Several Geological Disposal Facilities rely on clay-rich formations as the host geological formation or engineered barrier. During the lifetime of a GDF, gasses may be generated primarily due to the anaerobic corrosion of metal, triggering gas migration throughout the natural or engineered barrier. If significant gas pressures build up, preferential dilatant pathways may develop. Laboratory gas injection tests have shown that these pathways significantly affect gas migration by locally increasing the porosity and decreasing the air entry value. Material heterogeneity is one method that has been used to replicate these pathways in numerical modelling. The effect of modelling material heterogeneity on gas transport properties of clay-rich materials has been studied qualitatively, but no fully stochastic analyses have been performed thus far. As a result, uncertainties remain about the quantitative effects of heterogeneity on transport properties of clay. Furthermore, the role of the scale of fluctuation is unclear.
In this thesis, spatially correlated random fields of porosity were generated, and the Finite Element software LAGAMINE was used to model water permeability, gas diffusion and gas injection tests. Results indicate that the time necessary to reach a steady-state water or gas outflow is unaffected by heterogeneity. Monte Carlo analyses of permeability and gas diffusion tests showed that the variability of the effective permeability is higher than that of the apparent diffusion coefficient due to the nonlinear relation between the porosity and the permeability. Additionally, the variability of the effective permeability and apparent diffusion coefficient depends strongly on the ratio between the sample size and the scale of fluctuation. With larger samples, the effects of the random field are averaged, narrowing the distribution of results.

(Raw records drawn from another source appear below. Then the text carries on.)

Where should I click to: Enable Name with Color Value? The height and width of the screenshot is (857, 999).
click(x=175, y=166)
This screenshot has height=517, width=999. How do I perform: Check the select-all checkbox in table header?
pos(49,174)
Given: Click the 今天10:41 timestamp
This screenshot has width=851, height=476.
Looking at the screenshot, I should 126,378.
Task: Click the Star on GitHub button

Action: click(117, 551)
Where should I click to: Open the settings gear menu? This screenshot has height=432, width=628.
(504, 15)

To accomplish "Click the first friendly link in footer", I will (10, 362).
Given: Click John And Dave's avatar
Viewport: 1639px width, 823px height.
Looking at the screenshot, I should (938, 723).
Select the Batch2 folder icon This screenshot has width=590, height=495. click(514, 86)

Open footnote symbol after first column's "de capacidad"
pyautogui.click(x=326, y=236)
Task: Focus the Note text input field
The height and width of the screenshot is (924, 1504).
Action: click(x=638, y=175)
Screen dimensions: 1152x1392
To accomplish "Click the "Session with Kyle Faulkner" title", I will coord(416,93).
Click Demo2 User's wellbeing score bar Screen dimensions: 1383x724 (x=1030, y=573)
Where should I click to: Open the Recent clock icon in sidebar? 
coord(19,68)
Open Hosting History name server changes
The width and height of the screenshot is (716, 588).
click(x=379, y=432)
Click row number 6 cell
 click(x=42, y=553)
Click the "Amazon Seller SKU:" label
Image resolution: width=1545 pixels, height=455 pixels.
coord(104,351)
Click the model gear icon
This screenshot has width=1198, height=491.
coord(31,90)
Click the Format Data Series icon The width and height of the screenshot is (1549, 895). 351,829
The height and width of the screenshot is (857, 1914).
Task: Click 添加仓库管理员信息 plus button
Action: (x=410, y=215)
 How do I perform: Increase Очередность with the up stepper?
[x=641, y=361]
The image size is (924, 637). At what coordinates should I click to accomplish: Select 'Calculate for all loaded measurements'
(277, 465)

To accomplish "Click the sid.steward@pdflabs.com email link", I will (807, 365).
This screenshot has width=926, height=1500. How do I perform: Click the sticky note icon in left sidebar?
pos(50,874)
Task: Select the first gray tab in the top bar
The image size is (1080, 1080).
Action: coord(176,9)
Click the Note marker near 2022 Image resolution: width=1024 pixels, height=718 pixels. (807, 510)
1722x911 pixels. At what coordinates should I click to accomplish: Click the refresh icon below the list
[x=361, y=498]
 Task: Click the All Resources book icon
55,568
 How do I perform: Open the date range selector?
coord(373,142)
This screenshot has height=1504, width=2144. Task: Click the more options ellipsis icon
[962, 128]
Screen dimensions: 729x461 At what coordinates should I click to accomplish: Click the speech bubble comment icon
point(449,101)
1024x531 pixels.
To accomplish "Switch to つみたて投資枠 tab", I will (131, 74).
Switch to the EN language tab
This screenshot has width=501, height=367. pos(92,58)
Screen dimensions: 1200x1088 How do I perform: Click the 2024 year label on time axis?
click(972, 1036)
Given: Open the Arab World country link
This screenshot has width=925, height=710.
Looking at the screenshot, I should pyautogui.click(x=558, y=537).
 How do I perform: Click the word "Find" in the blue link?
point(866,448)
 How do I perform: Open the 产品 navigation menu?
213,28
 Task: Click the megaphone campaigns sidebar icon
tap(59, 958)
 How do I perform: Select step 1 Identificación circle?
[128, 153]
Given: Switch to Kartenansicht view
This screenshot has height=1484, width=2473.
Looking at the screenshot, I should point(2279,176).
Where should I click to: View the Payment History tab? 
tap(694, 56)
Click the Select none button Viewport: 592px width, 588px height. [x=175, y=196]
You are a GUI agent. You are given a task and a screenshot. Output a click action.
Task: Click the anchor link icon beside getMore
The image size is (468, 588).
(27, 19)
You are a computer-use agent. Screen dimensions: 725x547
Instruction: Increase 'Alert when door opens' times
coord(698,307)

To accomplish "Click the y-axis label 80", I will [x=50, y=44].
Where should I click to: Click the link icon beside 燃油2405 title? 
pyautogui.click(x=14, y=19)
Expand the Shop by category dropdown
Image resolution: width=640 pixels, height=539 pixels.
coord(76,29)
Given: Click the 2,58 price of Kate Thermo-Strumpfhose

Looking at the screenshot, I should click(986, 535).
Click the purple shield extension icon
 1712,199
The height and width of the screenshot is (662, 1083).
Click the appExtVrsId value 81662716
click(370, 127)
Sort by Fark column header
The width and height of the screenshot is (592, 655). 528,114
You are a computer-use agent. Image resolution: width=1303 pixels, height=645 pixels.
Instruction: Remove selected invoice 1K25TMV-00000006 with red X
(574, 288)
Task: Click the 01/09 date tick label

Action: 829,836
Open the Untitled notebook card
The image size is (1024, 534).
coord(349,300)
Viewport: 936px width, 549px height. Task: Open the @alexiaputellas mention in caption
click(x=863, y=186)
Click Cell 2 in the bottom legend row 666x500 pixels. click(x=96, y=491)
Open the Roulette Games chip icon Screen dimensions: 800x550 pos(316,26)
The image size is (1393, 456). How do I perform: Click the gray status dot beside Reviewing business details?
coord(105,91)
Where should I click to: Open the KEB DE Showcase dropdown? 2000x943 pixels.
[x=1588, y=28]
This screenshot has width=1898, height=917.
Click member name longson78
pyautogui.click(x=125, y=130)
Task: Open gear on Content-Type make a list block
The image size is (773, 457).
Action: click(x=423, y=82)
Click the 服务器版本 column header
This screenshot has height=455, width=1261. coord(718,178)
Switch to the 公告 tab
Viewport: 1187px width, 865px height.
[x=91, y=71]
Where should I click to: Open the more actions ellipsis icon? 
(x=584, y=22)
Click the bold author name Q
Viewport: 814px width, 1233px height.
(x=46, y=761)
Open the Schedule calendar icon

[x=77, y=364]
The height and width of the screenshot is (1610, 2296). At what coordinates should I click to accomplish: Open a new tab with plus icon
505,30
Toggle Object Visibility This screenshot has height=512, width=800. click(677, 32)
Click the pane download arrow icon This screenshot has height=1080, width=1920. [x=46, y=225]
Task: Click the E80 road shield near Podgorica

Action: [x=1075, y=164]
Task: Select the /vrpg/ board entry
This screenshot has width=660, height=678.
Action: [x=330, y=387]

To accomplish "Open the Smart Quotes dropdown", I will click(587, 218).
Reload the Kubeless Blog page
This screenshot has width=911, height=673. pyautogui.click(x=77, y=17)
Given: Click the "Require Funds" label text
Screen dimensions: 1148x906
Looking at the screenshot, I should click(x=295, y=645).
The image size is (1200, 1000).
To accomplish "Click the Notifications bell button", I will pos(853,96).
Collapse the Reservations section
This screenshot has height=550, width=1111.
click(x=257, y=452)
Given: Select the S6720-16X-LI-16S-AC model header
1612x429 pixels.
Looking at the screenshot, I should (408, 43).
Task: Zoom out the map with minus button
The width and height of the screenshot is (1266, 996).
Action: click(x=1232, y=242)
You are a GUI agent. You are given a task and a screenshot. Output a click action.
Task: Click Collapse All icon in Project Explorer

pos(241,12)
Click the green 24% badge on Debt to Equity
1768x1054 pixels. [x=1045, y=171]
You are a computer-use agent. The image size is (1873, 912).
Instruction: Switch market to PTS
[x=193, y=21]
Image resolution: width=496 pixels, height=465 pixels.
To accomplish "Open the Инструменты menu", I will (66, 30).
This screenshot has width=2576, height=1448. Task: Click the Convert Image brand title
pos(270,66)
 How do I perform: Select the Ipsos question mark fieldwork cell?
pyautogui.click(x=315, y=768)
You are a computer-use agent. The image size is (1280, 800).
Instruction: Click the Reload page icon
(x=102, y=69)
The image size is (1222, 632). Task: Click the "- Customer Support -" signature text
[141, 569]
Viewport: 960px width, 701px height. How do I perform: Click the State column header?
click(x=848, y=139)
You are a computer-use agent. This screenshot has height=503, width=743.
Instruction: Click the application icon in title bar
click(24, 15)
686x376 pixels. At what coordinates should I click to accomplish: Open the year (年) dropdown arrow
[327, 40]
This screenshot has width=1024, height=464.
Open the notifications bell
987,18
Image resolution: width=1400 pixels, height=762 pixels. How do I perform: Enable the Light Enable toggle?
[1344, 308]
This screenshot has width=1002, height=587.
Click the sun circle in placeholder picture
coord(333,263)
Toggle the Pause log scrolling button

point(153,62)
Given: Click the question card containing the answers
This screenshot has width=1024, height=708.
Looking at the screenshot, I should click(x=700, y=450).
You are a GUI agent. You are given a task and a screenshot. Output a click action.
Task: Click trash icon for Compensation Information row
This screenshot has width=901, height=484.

In gas injection tests, water saturation profiles suggest that the onset of desaturation occurs in zones of high porosity, reinforcing the hypothesis that preferential pathway development is related to material heterogeneity. A Monte Carlo analysis of a gas injection test shows that variability in the gas outflow and the degree of saturation not only depends on the scale of fluctuation but also the injection pressure due to the non-linear dependency of the air entry pressure on the porosity.
These results suggest that heterogeneity and the scale thereof are important aspects of gas migration in clay-rich materials. Specifically for laboratory testing of clay-rich materials, it appears that an understanding of the approximate scale of the heterogeneity is essential for estimating the minimum number of samples and the minimum size of those samples. Too small or too few samples will not allow for a reliable estimate of parameters of interest.
Some limitations apply to the findings of this research. First, the sensitivity of the results to factors such as the standard deviation of the distribution underlying the random field and anisotropy has not been addressed yet. Second, the dependency of the effects of the random field on the injection pressure in gas injection tests is not fully understood yet. Ideally, additional simulations are performed to separate these effects. Finally, hydromechanical coupling should be introduced to replicate experimental findings more accurately.